Re: [RFC 0/3] Recursive reclaim (on __PF_MEMALLOC)

linux-mm.kvack.org archive mirror
 help / color / mirror / Atom feed

From: Nick Piggin <npiggin@suse.de>
To: Peter Zijlstra <a.p.zijlstra@chello.nl>
Cc: Christoph Lameter <clameter@sgi.com>,
	linux-mm@kvack.org, linux-kernel@vger.kernel.org,
	akpm@linux-foundation.org, dkegel@google.com,
	David Miller <davem@davemloft.net>,
	Daniel Phillips <phillips@google.com>
Subject: Re: [RFC 0/3] Recursive reclaim (on __PF_MEMALLOC)
Date: Thu, 23 Aug 2007 05:02:38 +0200	[thread overview]
Message-ID: <20070823030238.GD18788@wotan.suse.de> (raw)
In-Reply-To: <1187710167.6114.258.camel@twins>

On Tue, Aug 21, 2007 at 05:29:27PM +0200, Peter Zijlstra wrote:
> [ now with CCs ]
> 
> On Tue, 2007-08-21 at 02:28 +0200, Nick Piggin wrote:
> 
> > I do of course. There is one thing to have a real lock deadlock
> > in some core path, and another to have this memory deadlock in a
> > known-to-be-dodgy configuration (Linus said last year that he didn't
> > want to go out of our way to support this, right?)... But if you can
> > solve it without impacting fastpaths etc. then I don't see any
> > objection to it.
> 
> That has been my intention, getting the problem solved without touching
> fast paths and with minimal changes to how things are currently done.
> 
> > I don't mean for correctness, but for throughput.
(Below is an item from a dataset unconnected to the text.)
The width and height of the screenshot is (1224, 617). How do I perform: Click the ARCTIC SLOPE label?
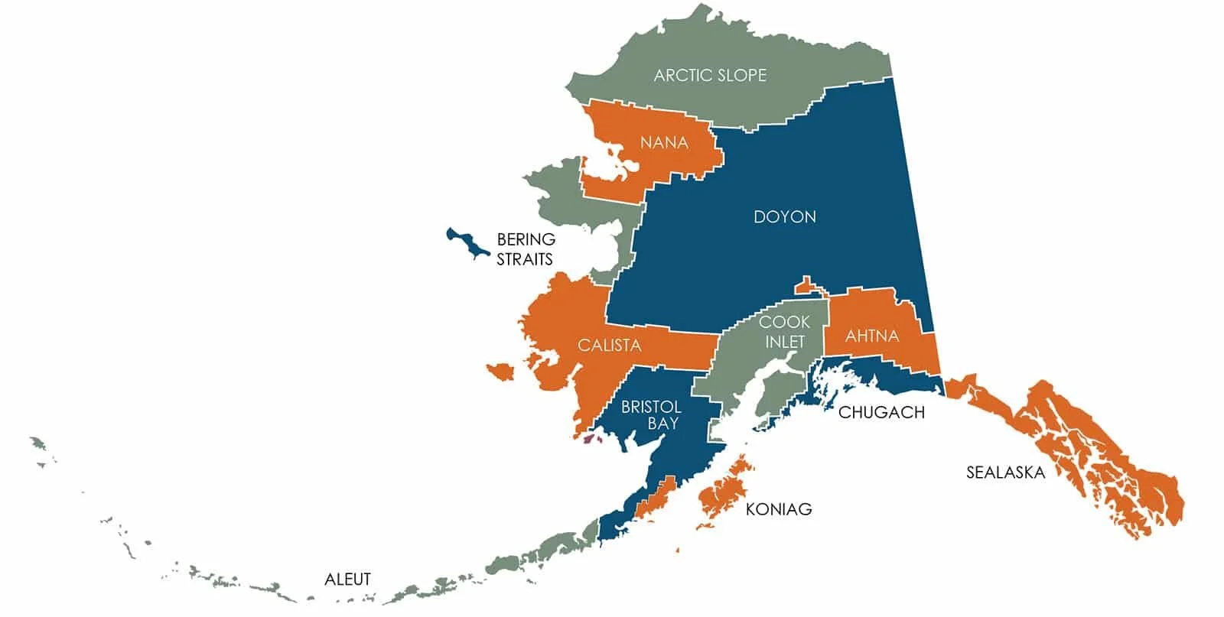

If you're doing a
> > lot of network operations right near the memory limit, then it could
> > be possible that these deadlock paths get triggered relatively often.
> > With Christoph's patches, I think it would tend to be less.
> 
> Christoph's patches all rely on file backed memory being predominant.
> [ and to a certain degree fully ignore anonymous memory loads :-( ]

Yes. 


> Whereas quite a few realistic loads strive to minimise these - I'll
> again fall back to my MPI cluster example, they would want to use so
> much anonymous memory to preform their calculations that everything
> except the hot paths of code are present in memory. In these scenarios 1
> MB of text would already be a lot.

OK, I don't know exactly about MPI workloads. But I mean a few basic
things like the C and MPI libraries could already be quite big before
you even consider the application text (OK it won't be all paged in).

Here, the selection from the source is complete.